What is being asked: Carry on the forum thread about SageMaker multi-model endpoints, picking up right after its last sentence.

When to use SageMaker multi model endpoint

I’m wondering when it becomes more efficient to use multi model endpoints with SageMaker.

Right now I’m working on a project that uses PyTorch/huggingface transformer neural nets to classify words in natural language. This is the first model. The second model then takes the output of the first model and runs through it through a second transformer in order to calculate a similarity metric with a value in some database.

At first I was going to just separate both of these models completely, and put them on separate endpoints and connect the logic together with some wrapper script, but now I’m thinking it may be better to put both models on the same endpoint by utilizing a multi model endpoint.

Would a multi model endpoint make more sense for this use case? If so, is there any good article or documentation pertaining to how this can be achieved? Thanks!

@bennicholl I think this really depends on your use case, limitations, budget, and load.

Data section:
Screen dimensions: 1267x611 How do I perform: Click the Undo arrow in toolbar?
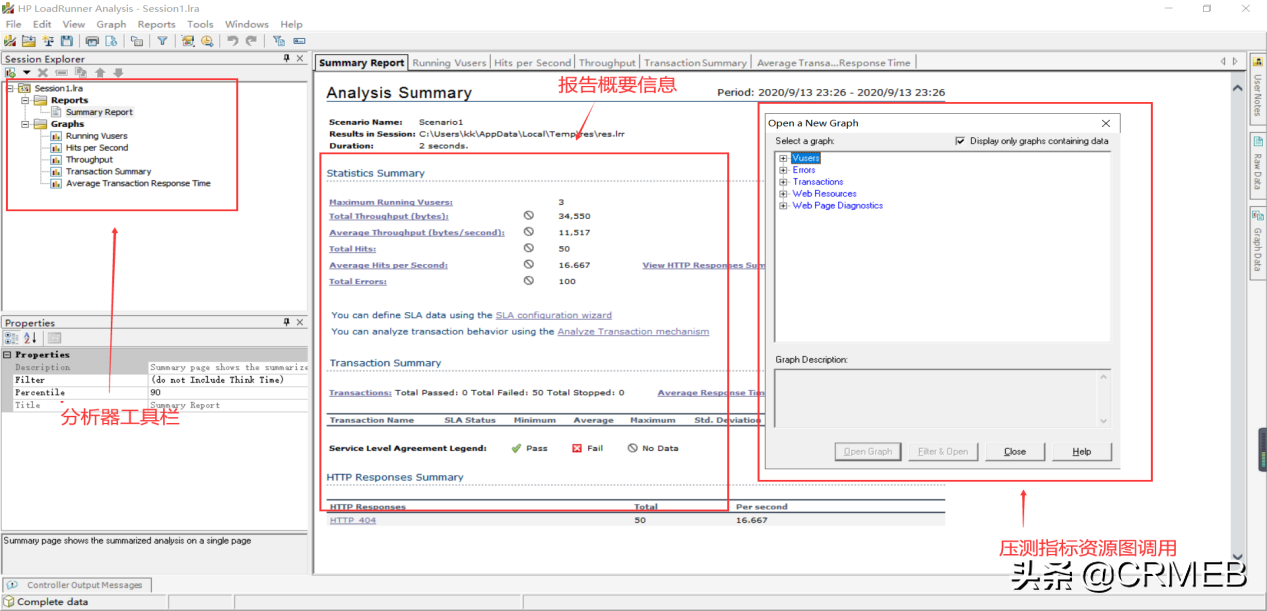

Written response:
If you have a huge load and you need to scale the models up and down and the latency is different for both then it might make more sense to keep them separate.
If the models are always used sequentially then you could also put both models in to the same endpoint with a inference.py rather then creating a multi-model endpoint, that way you can leverage GPU (GPUs are currently not supported by MME)
If you have quite infrequent load and not latency requirements then you could go with SageMaker Serverless instead of MME.

If so, is there any good article or documentation pertaining to how this can be achieved?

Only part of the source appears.